TEXTE SOURCE -
——————————

Ce constat a conduit à l’émergence du concept de précarité mobilité, reconnu par la LOM qui prévoit des mesures spécifiques pour les personnes en situation de vulnérabilité économique ou résidant dans des zones peu denses. Parmi ces mesures figurent:
- Le plan d’action pour les mobilités actives dans les zones peu denses
- La possibilité pour les collectivités de proposer des aides individuelles à la mobilité
- Le développement du transport d’utilité sociale pour les personnes dont l’accès aux transports publics est limité
La question du droit à la mobilité, qui n’est pas expressément consacré par la Constitution mais peut être rattaché à la liberté d’aller et venir, se pose avec acuité. La jurisprudence constitutionnelle a reconnu que les restrictions à cette liberté devaient être justifiées par des motifs d’intérêt général et proportionnées à l’objectif poursuivi.
Vers un droit au recours effectif en matière environnementale
Le contentieux des mobilités durables s’inscrit dans un mouvement plus large de renforcement de l’accès à la justice en matière environnementale, conformément à la Convention d’Aarhus ratifiée par la France. L’action de groupe en matière environnementale, introduite par la loi de modernisation de la justice du XXIe siècle de 2016, offre de nouvelles possibilités pour contester les décisions ou carences préjudiciables à l’environnement.
Les contentieux climatiques se multiplient, à l’image de l’affaire Grande-Synthe dans laquelle le Conseil d’État a enjoint au gouvernement de prendre des mesures supplémentaires pour atteindre les objectifs de réduction des émissions de gaz à effet de serre, ou de l’Affaire du Siècle qui a abouti à la condamnation de l’État pour carence fautive dans la lutte contre le changement climatique. Ces décisions, qui concernent indirectement le secteur des transports responsable d’environ 30% des émissions nationales, pourraient contraindre les pouvoirs publics à accélérer la transition vers des mobilités plus durables.
Perspectives d’avenir pour le droit des mobilités durables
Le droit des mobilités durables se trouve à un carrefour, confronté à des défis majeurs qui nécessiteront des adaptations profondes du cadre juridique existant. Plusieurs tendances se dessinent, qui orienteront vraisemblablement l’évolution de cette branche du droit dans les années à venir.
Vers une approche systémique des mobilités
La fragmentation actuelle du droit des mobilités, réparti entre différents codes (transports, environnement, urbanisme, énergie) et niveaux de normes, pourrait céder la place à une approche plus intégrée. Le concept de mobilité durable invite à dépasser les silos traditionnels pour penser conjointement les dimensions environnementale, sociale et économique des déplacements.
Cette évolution se manifeste déjà dans l’émergence des contrats de mobilité servicielle (MaaS), qui proposent un accès unifié à différents services de transport. Le cadre juridique de ces contrats reste à préciser, notamment concernant les responsabilités respectives des différents acteurs de la chaîne de valeur et la protection des consommateurs.
La planification territoriale tend également vers plus d’intégration, avec le développement de documents comme les plans locaux d’urbanisme intercommunaux tenant lieu de plan de mobilité (PLUi-D). Cette approche favorise une meilleure articulation entre politiques d’urbanisme et de transport, condition nécessaire à la réduction des besoins de déplacement motorisés.

——————————

EXERCICE -
Résumez en deux phrases le texte ci-dessus sur le droit des mobilités durables.

DONNÉES SOURCES -

——————————

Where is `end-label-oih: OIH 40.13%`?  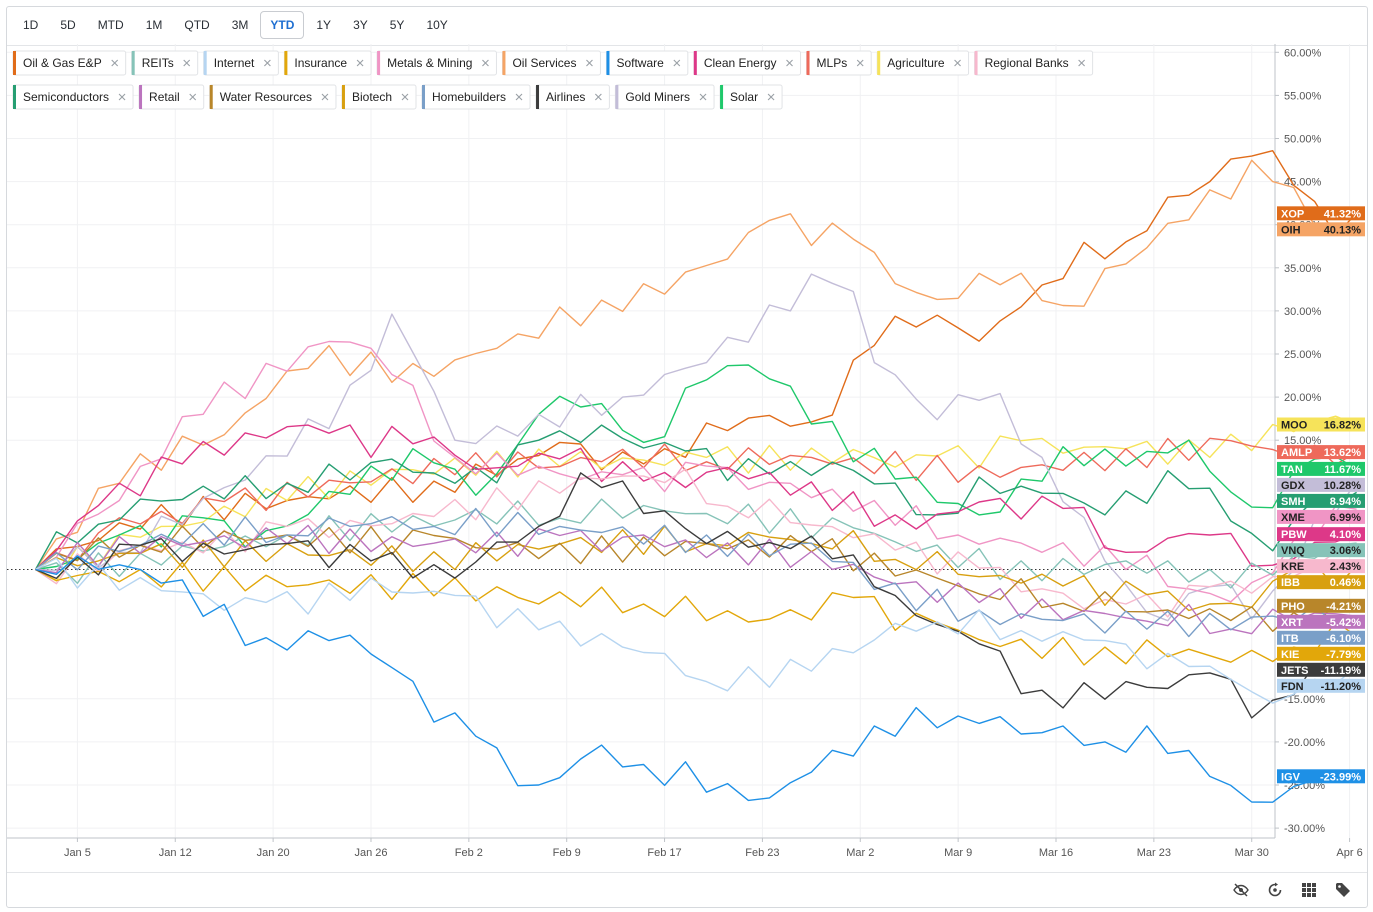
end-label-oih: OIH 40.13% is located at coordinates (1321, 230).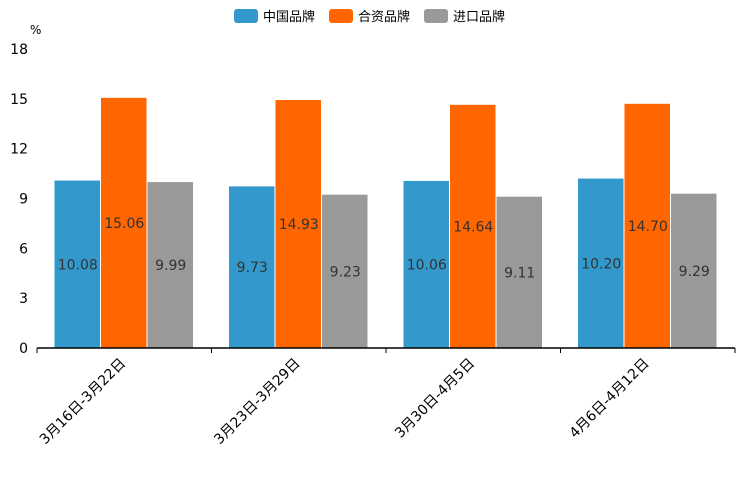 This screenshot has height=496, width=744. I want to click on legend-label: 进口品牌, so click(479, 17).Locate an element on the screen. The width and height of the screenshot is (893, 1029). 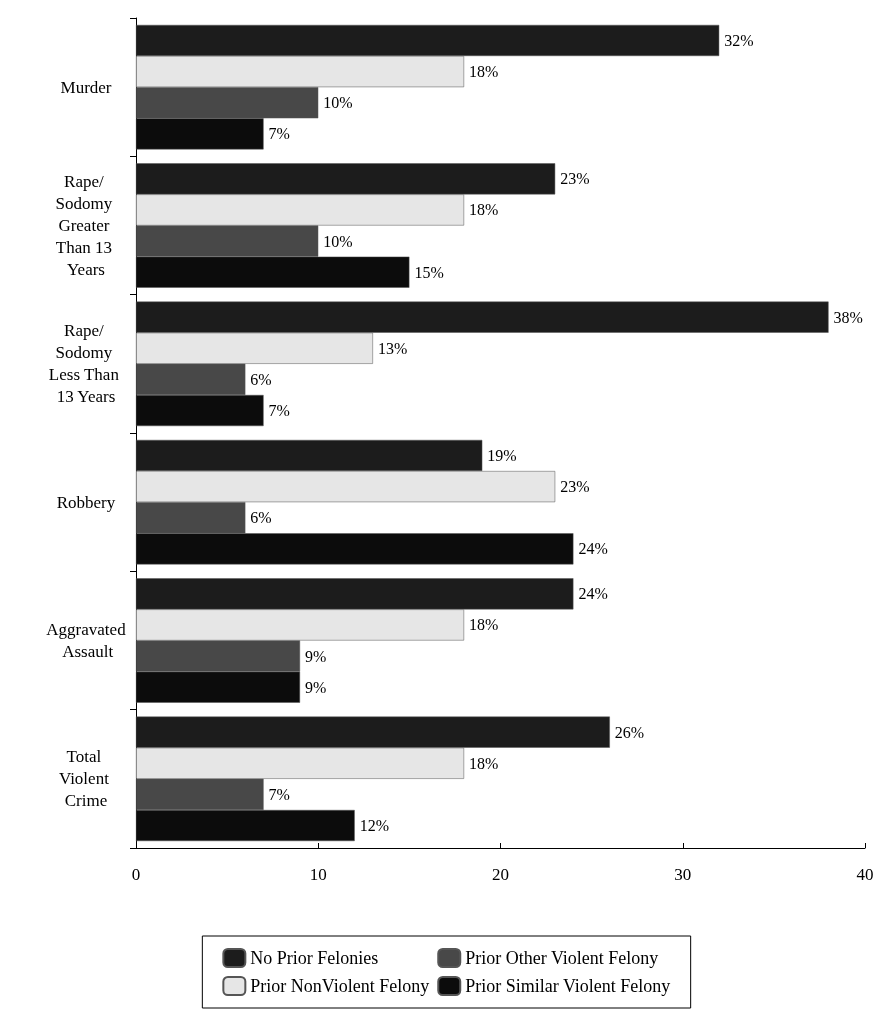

——————————

RÉPONSE -
La LOM reconnaît la précarité mobilité et prévoit des mesures pour les personnes en situation de vulnérabilité économique ou résidant dans des zones peu denses, tandis que le contentieux des mobilités durables s'inscrit dans un renforcement de l'accès à la justice environnementale, illustré par l'affaire Grande-Synthe et l'Affaire du Siècle. Aujourd'hui fragmenté entre plusieurs codes, ce droit pourrait évoluer vers une approche plus intégrée, déjà visible dans les contrats de mobilité servicielle (MaaS) et les PLUi-D.